Compounding the problem, expansive soils are “ultra site-specific,” the Boulder county Comprehensive Plan states. “The foundation materials under one end of a (house) may be highly expansive, whereas under the other, (they are) perfectly stable.”

But with proper engineering, the soils can be accommodated.

“Any problem with a clay deposit can be designed around if you’re willing to throw enough money at it,” Bowman said.

Up to one-third of new houses built in Boulder County are engineered for expansive soils, Goodell said. The most common accommodations include suspending the foundation on concrete piers that extend down by up to 40 feet to stable bedrock, and installing suspended, “structural” floors instead of concrete slabs poured directly over the earth.

And once a home is built, engineers recommend keeping the ground around the house as dry as possible by channeling away drainage and minimizing plants or grass that require extra water.

Settlement in millions

It’s those kinds of accommodations that are at the heart of the class action suit Ater and three of his neighbors filed in Boulder District Court against Merit Homes.

The suit says Merit’s soils engineers recommended structural floors in the homes, but that the company opted to install a less expensive slab-on-grade style.

Merit President John McCormac, who has built about 125 homes in Ridgeview Heights since 1979, says his company followed the engineer’s recommendations. “We rely on soils engineers and structural engineers to tell us how to do these things,” he said.

Of the suit’s negligence claim, Merit’s attorney, Robyn Kube, said, “We built to the standard of care at the time that the houses were built.”

Echoing McCormac’s frustration in dealing with the capricious dirt, Kube added, “It seems that engineering in this particular field is till an art, not a science.”

Ater’s attorneys, including a Denver firm that last year won multimillion dollar settlements in similar expansive soil suits against builders of the Highlands Ranch subdivision, have asked the Boulder court to allow a class action suit on behalf of Merit customers with similar complaints.

On behalf of potentially “hundreds” of Merit homeowners, Boulder lawyer Brad Peterson said, the suit would seek to recover damages including cost of repairs, loss of value and an unspecified dollar amount to make an example of Merit’s alleged mistakes.

If Ater and the others in the suit prevail, McCormac said, “Our position is that if insurance doesn’t cover it, we’re essentially out of business.”

But while McCormac continues to build on the troublesome soil- now with structural floors - Ater is bound up in a “Catch-22.”

“Here I am stuck with a house.

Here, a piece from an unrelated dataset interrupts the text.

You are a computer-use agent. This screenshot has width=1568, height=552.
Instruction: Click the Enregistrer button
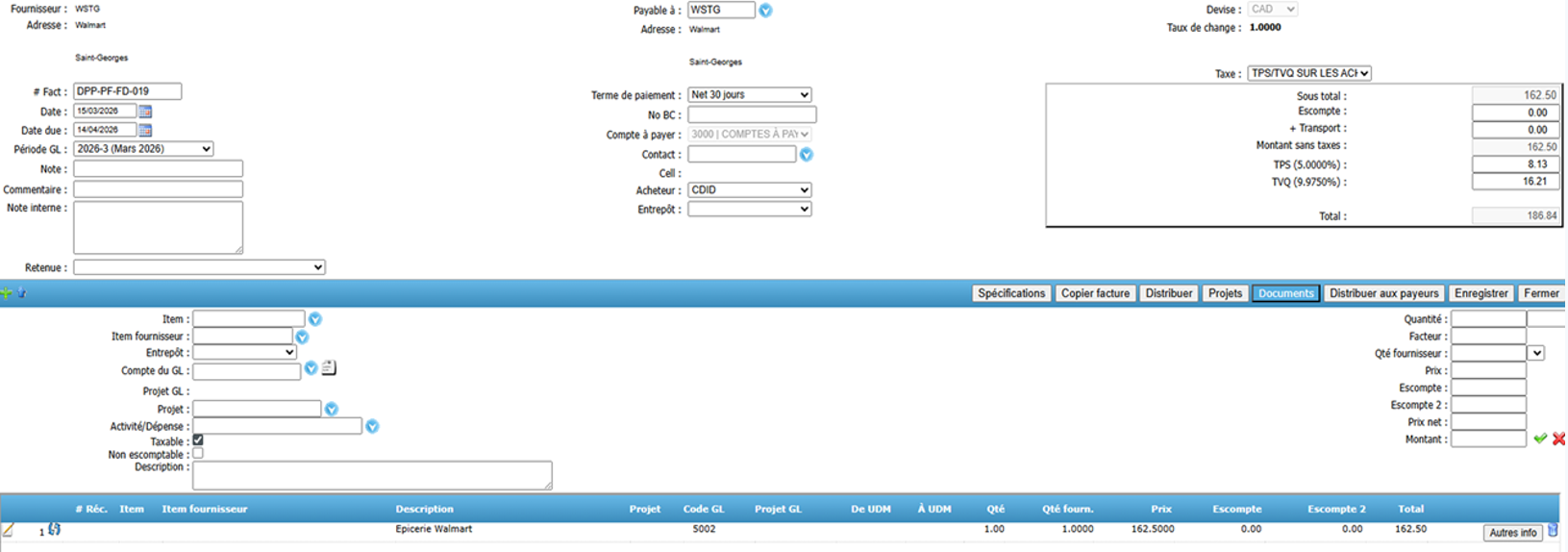(1481, 293)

I can’t sell it, and they won’t fix it.”

McCormac says his company has already pumped more than $25,000 into repairing Ater’s home – insurance has kicked in at least a like amount – but the problems remain.

“It’s been a nightmare,” a frustrated Ater said.

Just last month his teenage son shut the door to this bedroom and went to sleep for the night, he said. “By morning he’s asking me to push (the door) open. It was stuck in the jamb.”